*Text extract*
--- Begin ---

Over the past 18 months, all of these impacts have faded so that, by last November, year-over-year headline CPI inflation had fallen to 3.1%, composed of a 2.9% increase in food prices, a 5.4% decline in energy prices and a 4.0% increase for everything else.
This overall level of CPI inflation translated into 2.6% and 3.2% year-over-year increases in the headline and core consumption deflators, respectively – clearly approaching the Fed’s 2% targets. Still, the path for monetary policy and interest rates this year depends a lot on whether inflation stalls out at its current pace or continues to slide.
Prospects For A Continued Decline
One reasonable inference from the fall in inflation so far is that food and energy have seen the most significant declines and so should not be relied upon to cool overall inflation further.
That being said, we have no reason to expect a resurgence in these areas either. In particular, a broad measure of global economic momentum, the Markit Global Composite Index, only rose marginally between November and December and remains well below its long-term average. This suggests that neither food nor energy prices are likely to be boosted by strong global demand growth any time soon.
Supply, of course, is another, less-predictable matter. The very unsettled situation in the Middle-East has already led to disruptions of cargo ships in the Red Sea. If this were extended to the Persian Gulf, it would clearly have a major impact on global energy prices. In addition, while gasoline refiner margins have fallen back to more normal levels since their peak in the summer of 2022, they remain vulnerable to weather-related or other disruptions.

--- End ---

*List of tasks*
A – List every percentage figure that appears in the inflation passage.
B – Reproduce the inflation passage between "That being said, we" and "any time soon.", inclusive, substituting "slightly" for "marginally".

*Supplied information*
--- Begin ---

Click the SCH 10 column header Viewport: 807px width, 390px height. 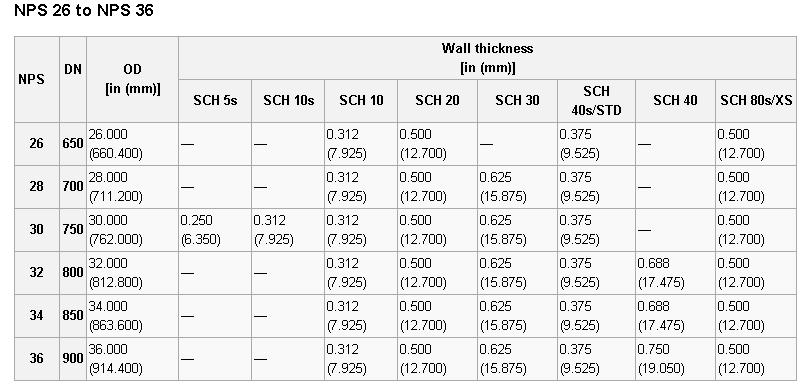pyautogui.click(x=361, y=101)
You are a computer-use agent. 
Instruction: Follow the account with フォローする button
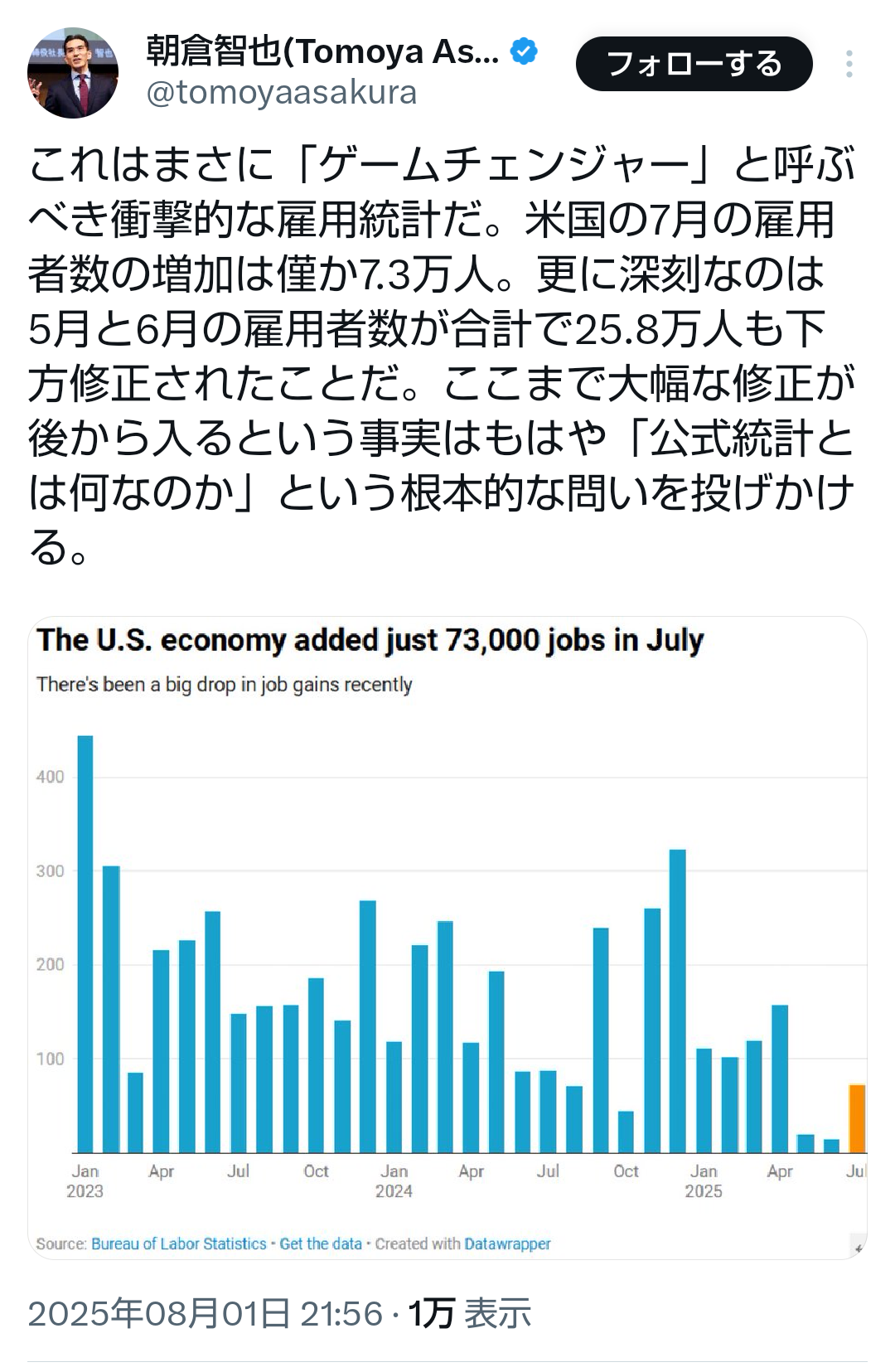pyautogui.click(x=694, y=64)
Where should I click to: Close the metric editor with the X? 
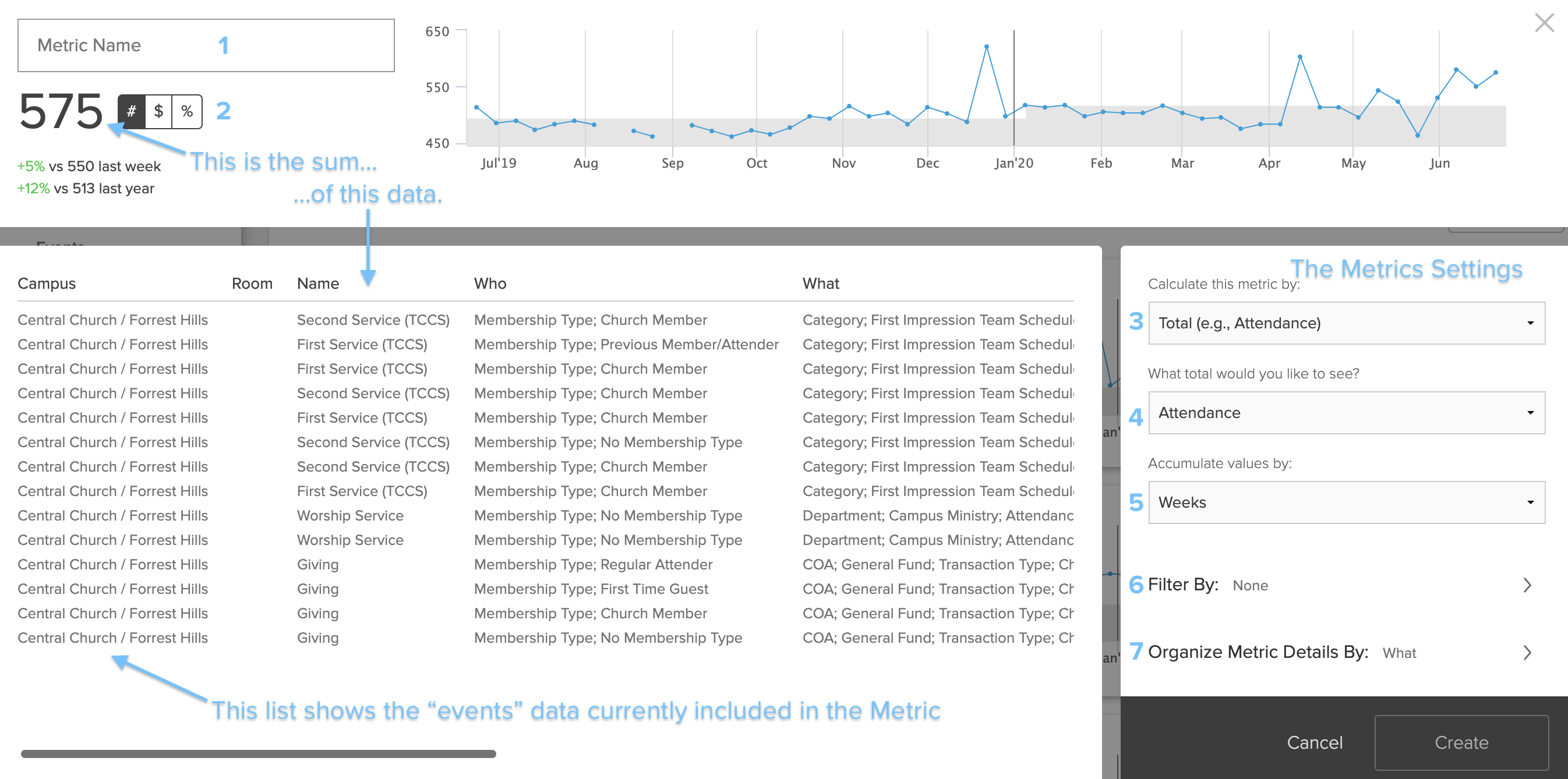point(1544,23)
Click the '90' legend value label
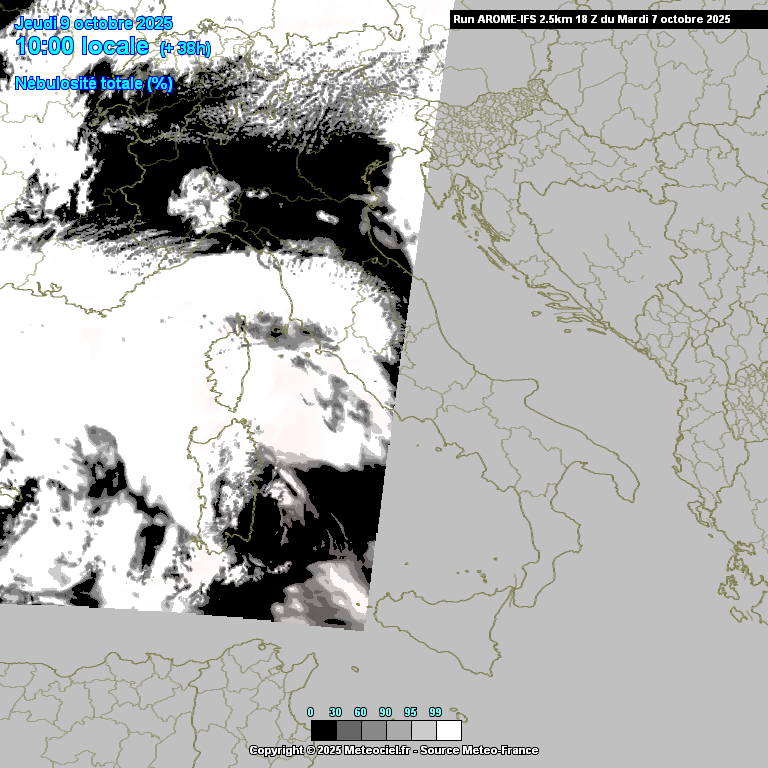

--- End ---

*Complete answers*
A – 3.1%, 2.9%, 5.4%, 4.0%, 2.6%, 3.2%, 2%

B –
That being said, we have no reason to expect a resurgence in these areas either. In particular, a broad measure of global economic momentum, the Markit Global Composite Index, only rose slightly between November and December and remains well below its long-term average. This suggests that neither food nor energy prices are likely to be boosted by strong global demand growth any time soon.